Core Concepts
高次元バイオメディカルデータを2次元に次元削減した際の散布図に、クラスおよび特徴量の重心を重ね合わせることで、その解釈性を高めることができる。
Abstract
本研究では、高次元のバイオメディカルデータを2次元に次元削減する手法を提案している。具体的には、3つの神経遺伝性疾患(遺伝性痙性対麻痺、遺伝性小脳失調症、シャルコー・マリー・トゥース病)の235症例のデータを用いて検討を行った。
まず、970個の表現型特徴を31の特徴カテゴリーに集約した。次に、t-SNEを用いて2次元に次元削減し、各症例をマーカーとして散布図にプロットした。さらに、クラス(疾患)の重心と特徴量の重心を計算し、散布図に重ね合わせた。
クラスの重心を見ると、3つの疾患が明確に分離されていることがわかる。また、特徴量の重心を見ると、各疾患の特徴的な症状(例えば、小脳失調症では失調、運動障害、認知機能障害; シャルコー・マリー・トゥース病では筋力低下、筋萎縮、腱反射低下; 遺伝性痙性対麻痺では痙縮、腱反射亢進、感覚障害)が特徴的な位置関係を示すことがわかった。

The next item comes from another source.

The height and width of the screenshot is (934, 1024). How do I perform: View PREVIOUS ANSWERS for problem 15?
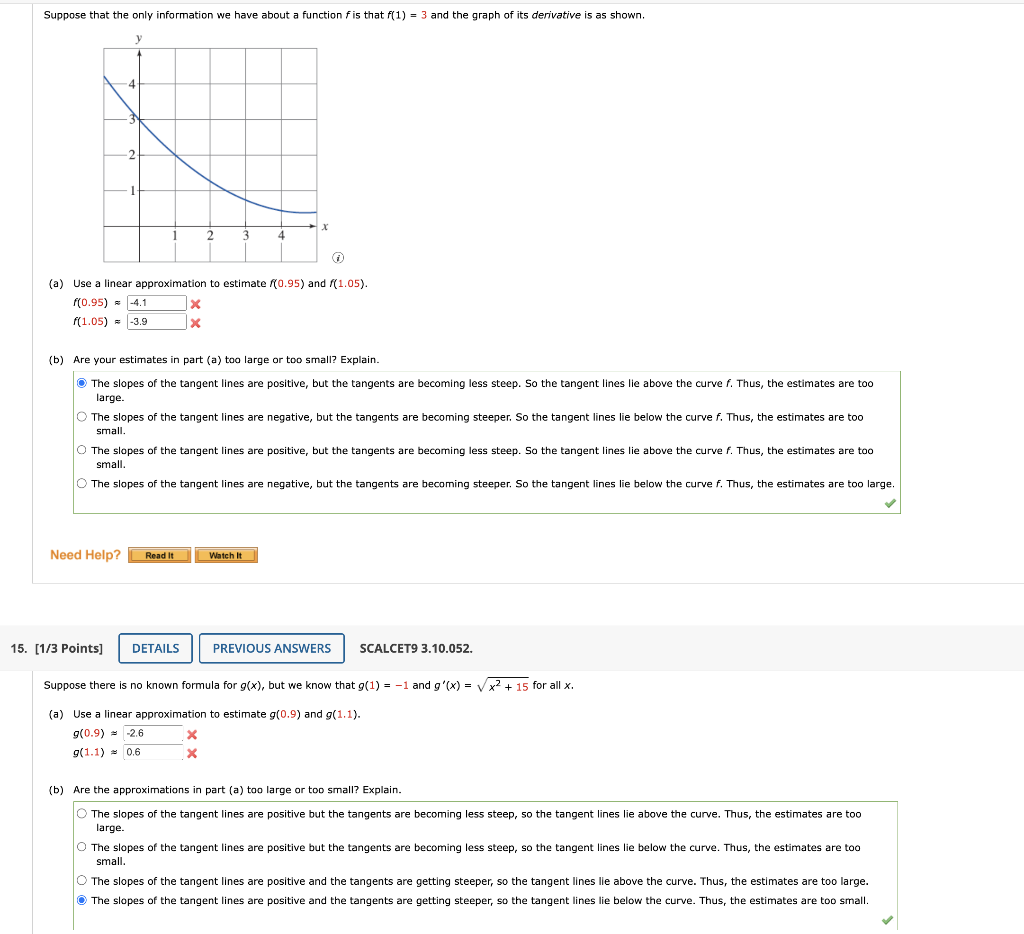tap(271, 648)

このように、次元削減された散布図にクラスおよび特徴量の重心を重ね合わせることで、高次元データの解釈性が大幅に向上する。この手法は、バイオメディカル分野のみならず、様々な高次元データの可視化に応用できると考えられる。
Stats
高次元データを31の特徴カテゴリーに集約した。
235症例のデータを2次元に次元削減した。